Stylist Sarah Corbett-Winder may have kick-started the trend by posting pictures of her puppy, Margaret, on her Instagram page. A snappy dresser with a self-confessed love for the color brown, the chocolate dapple made an irresistible choice. “I just thought, If I were to be a dog, I would be like that,” she says. “She goes with everything I wear.”

“I just thought, If I were to be a dog, I would be like that,” says Sarah Corbett-Winder of her chocolate dapple dachshund.

Margaret certainly takes a good picture, an Insta equivalent of the historic dog portraits lined up at the Wallace Collection’s latest exhibition, “Portraits of Dogs.” Here we see the spaniels beloved by Queen Victoria and the sprawling corgi clan of the late Queen Elizabeth II. Each breed has its devoted followers, and so the dapples have found their niche with London’s smart style set, for whom a pooch must be pretty enough to shine on-screen.

“She goes with everything I wear.”

Beyond social media, their unique coloring means strangers regularly stop owners on the street. “Margaret has got different-colored eyes, one blue and one green,” says Corbett-Winder. “When people see that, they fall off their chair!” For her breeder, Jasmine Shelford, this has generated many referrals. “There are a lot of big names on my waiting list,” she says, coyly. Those wanting to purchase a puppy typically have to wait between six and nine months for a new litter.

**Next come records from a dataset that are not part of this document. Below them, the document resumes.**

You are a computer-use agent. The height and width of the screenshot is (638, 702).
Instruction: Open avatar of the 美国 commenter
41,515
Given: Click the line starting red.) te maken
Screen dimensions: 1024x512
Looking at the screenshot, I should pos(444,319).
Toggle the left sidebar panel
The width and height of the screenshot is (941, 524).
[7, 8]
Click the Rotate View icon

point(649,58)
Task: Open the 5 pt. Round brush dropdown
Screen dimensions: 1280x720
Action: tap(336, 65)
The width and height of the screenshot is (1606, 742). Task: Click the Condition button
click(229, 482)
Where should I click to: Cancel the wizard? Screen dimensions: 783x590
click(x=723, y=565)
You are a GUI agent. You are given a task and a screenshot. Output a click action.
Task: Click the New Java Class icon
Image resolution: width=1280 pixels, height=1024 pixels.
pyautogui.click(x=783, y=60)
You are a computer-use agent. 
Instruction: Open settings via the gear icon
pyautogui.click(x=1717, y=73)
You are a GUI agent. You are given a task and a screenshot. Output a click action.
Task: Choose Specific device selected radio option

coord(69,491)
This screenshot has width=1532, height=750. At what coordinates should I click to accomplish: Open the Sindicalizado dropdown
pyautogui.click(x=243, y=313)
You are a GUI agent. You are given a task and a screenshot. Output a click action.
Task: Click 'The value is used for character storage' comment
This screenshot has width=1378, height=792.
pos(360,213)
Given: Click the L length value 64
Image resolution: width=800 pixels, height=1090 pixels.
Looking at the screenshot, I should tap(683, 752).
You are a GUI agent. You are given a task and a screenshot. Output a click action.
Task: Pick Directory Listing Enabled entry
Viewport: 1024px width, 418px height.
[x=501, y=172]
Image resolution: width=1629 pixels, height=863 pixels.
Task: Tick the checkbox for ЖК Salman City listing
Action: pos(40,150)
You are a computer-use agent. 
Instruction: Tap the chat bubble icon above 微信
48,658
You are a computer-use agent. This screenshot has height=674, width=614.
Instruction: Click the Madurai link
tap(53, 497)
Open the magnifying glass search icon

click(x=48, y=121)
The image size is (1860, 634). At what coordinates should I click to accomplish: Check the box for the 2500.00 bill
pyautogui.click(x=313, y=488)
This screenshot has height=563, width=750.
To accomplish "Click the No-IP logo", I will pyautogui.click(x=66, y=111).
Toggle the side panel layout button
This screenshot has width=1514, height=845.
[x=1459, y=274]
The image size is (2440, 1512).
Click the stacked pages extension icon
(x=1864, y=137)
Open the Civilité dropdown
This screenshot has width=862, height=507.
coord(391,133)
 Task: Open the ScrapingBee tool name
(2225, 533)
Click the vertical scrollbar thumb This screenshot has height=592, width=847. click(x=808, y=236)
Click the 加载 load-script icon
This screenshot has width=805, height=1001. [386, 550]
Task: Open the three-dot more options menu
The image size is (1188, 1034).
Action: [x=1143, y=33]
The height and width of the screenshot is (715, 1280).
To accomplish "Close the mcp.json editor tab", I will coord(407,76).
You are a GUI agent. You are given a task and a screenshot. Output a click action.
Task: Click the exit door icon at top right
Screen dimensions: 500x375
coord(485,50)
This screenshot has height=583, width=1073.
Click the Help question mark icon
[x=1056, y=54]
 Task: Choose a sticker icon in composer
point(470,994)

Pedigree is important. Litters must be bred with just one dapple parent in order to avoid a double dapple. (Doubles can have health complications and aren’t recognized as a breed by the Kennel Club.) This highly regimented breeding means there aren’t very many chocolate dapples in circulation, which means that they are desired even more. Most are smooth or wire-haired, though Shelford’s hot tip is to go for the long-haired dapple, which promises to become, she claims, “the next big thing.”

Dogs and their humans gather in Hyde Park each December for the annual Christmas Sausage Dog Walk.

Sociable, small, and not especially labor-intensive, they’re perfect dogs for London. Fashionable hounds congregate at Love My Human, a new restaurant for dogs and their owners on the Kings Road serving up organic eggs and puppuccinos. Dapple owner Freddie Russell stopped in recently with his dachshund, Otto, only to spot a friend who had brought his Labrador, Steve, for a birthday beef Wellington. Despite the difference in size, the pair became instant friends. With their jolly gait and dainty feet, it seems as though these little London hounds are barking well above their station.